Being a fan of hiking and the national trails scene, I knew I couldn't skip trekking some of the Pacific Crest Trail as we headed west. Luckily for me, the trail meandered through Mount Rainier National Park, just a scenic hour-long drive from where we stayed.
Back in the Badger State, we are frequent visitors to the Ice Age Trail. With diversity in the landscapes offered and route difficulties, each trip offers up a new adventure. When we visited the Great Smokies, we made sure to hit up the Appalachian Trail. The segment we traveled was pretty rocky and treacherous, but quite memorable. Now that we knew we were within sixty minutes of the Pacific Crest Trail, there was no turning back, though our hike did not go as planned.
Trail signage is always an issue. I must admit that the area of trail near my hometown is well-taken care of by a group of volunteers known as the Blazin' Babes, so I am probably a bit of a signage snob. My wife and I like to compare the signage of different trails and parks we visit, and honestly, it can get frustrating at times. This was definitely one of those times. Luckily, just off the parking area, there was a small sign labeled PCNST, for Pacific Crest National Scenic Trail. From my research, we would start on the PCNST, embark off on a scenic loop trail known as Naches Peak, before returning to the PCNST to complete the journey. Through poor signage, inattentiveness, or a combination of both, it didn't take long before we found ourselves a bit lost. Not terribly lost, but lost nonetheless. The once wide trail had become quite narrow and unmarked.
The path was most certainly trailblazed by previous adventurers as it was by no means the easy to moderate trek promised by the trail information sheet a ranger and provided us.
Getting lost can bring out anger, annoyed feelings, and tension. However, the "Positive Peter" nickname once coined to me was able to squeeze some much needed lemonade out of a seemingly sour lemon. I kept a smile on my face, remembering that sometimes getting lost just provides an opportunity to find yourself.
We found a few other things as well, including another pair of mountain goats. We enjoyed watching them from afar and checking their progress throughout our unintended excursion. I also found a stunning yellow flower all alone in a field of rocks and roots.
Eventually, we decided to retrace our steps and see if we could find where we originally aimed to explore. It wasn't long before we found our initial error and regained the path to the promised land, or at least the PCNST.
I am sure glad we did.
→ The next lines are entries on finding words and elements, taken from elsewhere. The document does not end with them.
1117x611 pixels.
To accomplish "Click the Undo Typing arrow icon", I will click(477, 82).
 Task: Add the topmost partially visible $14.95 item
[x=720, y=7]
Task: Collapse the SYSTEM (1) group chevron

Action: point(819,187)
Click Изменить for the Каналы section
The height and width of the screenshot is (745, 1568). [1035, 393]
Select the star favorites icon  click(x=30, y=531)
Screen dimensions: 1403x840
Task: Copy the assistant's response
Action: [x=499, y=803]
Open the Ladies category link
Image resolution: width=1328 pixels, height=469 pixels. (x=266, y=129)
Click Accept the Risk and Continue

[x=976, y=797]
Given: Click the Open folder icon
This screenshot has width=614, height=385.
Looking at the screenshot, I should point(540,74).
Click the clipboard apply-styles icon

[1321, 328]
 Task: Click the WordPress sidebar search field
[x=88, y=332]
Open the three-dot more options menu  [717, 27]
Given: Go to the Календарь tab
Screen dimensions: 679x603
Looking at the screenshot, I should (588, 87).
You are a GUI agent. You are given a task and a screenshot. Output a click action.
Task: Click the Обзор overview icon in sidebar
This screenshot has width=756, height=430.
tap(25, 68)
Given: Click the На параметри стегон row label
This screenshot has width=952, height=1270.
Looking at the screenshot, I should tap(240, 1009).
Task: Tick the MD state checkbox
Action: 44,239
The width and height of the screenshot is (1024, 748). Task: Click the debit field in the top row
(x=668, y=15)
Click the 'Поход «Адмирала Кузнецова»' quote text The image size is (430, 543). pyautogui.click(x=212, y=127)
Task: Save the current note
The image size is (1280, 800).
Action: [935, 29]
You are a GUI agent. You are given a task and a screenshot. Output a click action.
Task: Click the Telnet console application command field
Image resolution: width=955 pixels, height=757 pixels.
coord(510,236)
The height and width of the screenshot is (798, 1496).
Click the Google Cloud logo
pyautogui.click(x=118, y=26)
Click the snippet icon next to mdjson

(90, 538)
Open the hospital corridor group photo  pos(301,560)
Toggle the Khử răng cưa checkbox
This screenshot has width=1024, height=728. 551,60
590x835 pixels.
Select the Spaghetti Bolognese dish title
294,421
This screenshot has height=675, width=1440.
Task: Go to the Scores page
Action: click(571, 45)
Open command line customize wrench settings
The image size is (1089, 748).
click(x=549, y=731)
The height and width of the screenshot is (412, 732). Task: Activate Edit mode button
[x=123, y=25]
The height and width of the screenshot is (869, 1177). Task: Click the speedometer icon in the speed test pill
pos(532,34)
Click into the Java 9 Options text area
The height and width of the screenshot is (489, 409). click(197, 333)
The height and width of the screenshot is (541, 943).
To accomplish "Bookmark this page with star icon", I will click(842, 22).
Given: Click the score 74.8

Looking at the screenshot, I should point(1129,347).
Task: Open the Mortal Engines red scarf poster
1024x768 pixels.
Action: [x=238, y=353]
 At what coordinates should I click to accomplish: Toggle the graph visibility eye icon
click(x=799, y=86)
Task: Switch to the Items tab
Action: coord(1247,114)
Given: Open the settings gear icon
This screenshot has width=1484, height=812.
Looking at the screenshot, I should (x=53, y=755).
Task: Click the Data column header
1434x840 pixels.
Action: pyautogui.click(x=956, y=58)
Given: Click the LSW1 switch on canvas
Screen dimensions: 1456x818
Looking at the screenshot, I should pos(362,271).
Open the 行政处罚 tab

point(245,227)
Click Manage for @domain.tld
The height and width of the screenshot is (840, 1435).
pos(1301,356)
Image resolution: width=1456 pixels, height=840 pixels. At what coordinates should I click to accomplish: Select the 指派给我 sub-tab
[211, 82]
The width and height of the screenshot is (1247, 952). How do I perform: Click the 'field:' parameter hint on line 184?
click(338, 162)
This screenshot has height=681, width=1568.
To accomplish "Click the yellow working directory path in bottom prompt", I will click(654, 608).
While the Naches Peak loop was very uphill and our already tiring legs had hiked a bit more than we had planned for, the sea of green and magnificent mountain views eased the aches and pains coursing through my legs.
Eventually, the endless climb came to a flattening out and we were greeted by a number of other hikers and a sign. We had made it back to the Pacific Crest Trail. Though connected to the previous trail, this trail felt different. The air was fresher. The rocks were prettier. And oddly enough, the terrain was ridiculously easier. It felt flat. It felt more open. It felt more comfortable.
We took in the sights, sounds, and smells of the area on this hazy and cloudy afternoon. Though the original route was altered by factors in and out of our control, the end result made all the missteps that much more worth it. I enjoyed my short stay on The PCNST. I'll be back again.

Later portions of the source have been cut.